◆ **EXERCISE GOAL**: Below are the records. Reproduce exactly the lines from the one containing "This screenshot has" through the final line, and omit any pictures.

◆ **EXERCISE MATERIAL**:
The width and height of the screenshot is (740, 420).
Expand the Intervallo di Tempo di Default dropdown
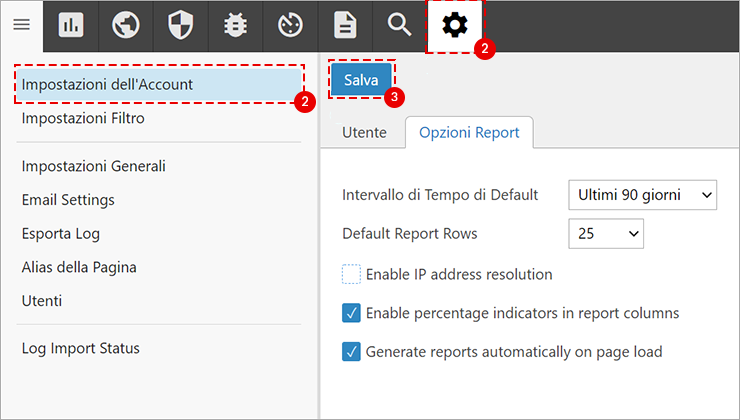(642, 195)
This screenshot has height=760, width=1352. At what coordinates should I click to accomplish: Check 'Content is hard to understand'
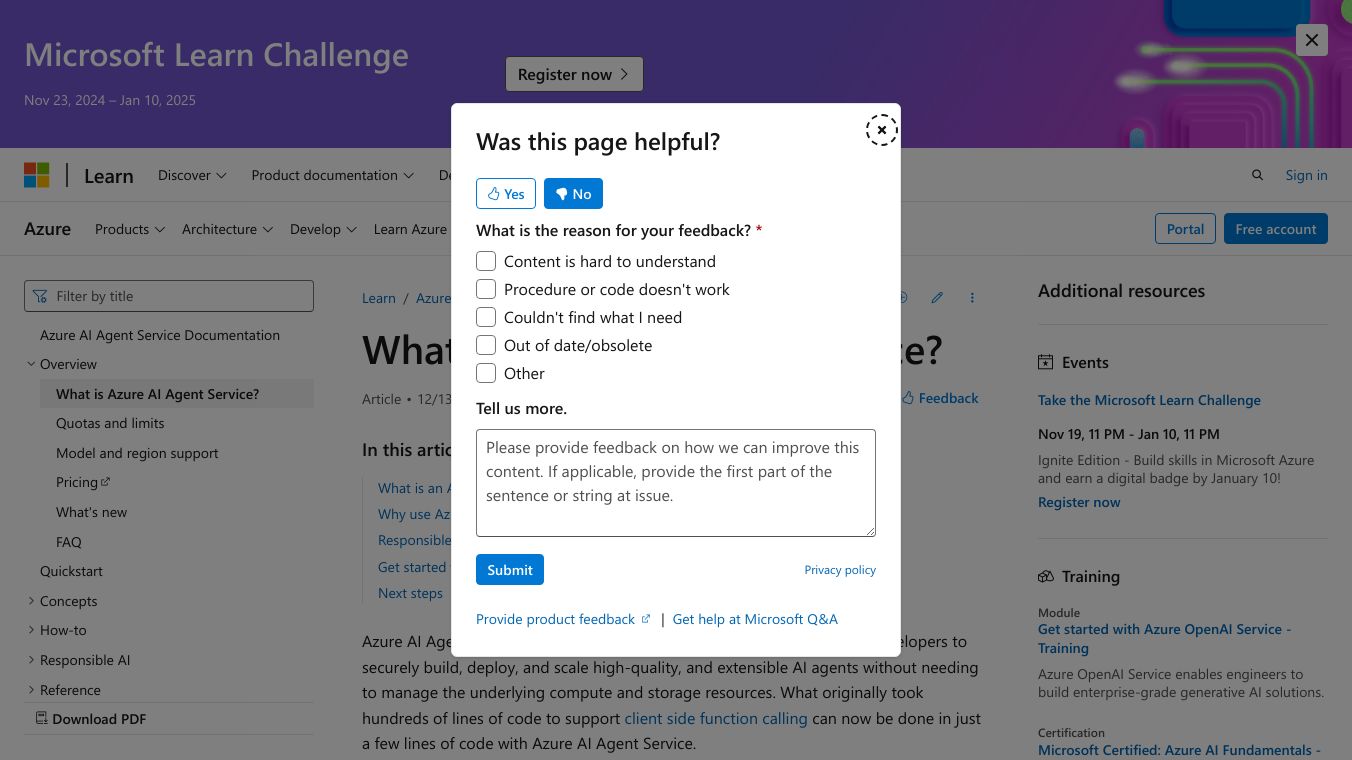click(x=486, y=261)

◆ **ANSWER FOR THE TASK**:
This screenshot has height=760, width=1352. At what coordinates should I click to accomplish: Check 'Content is hard to understand'
click(x=486, y=261)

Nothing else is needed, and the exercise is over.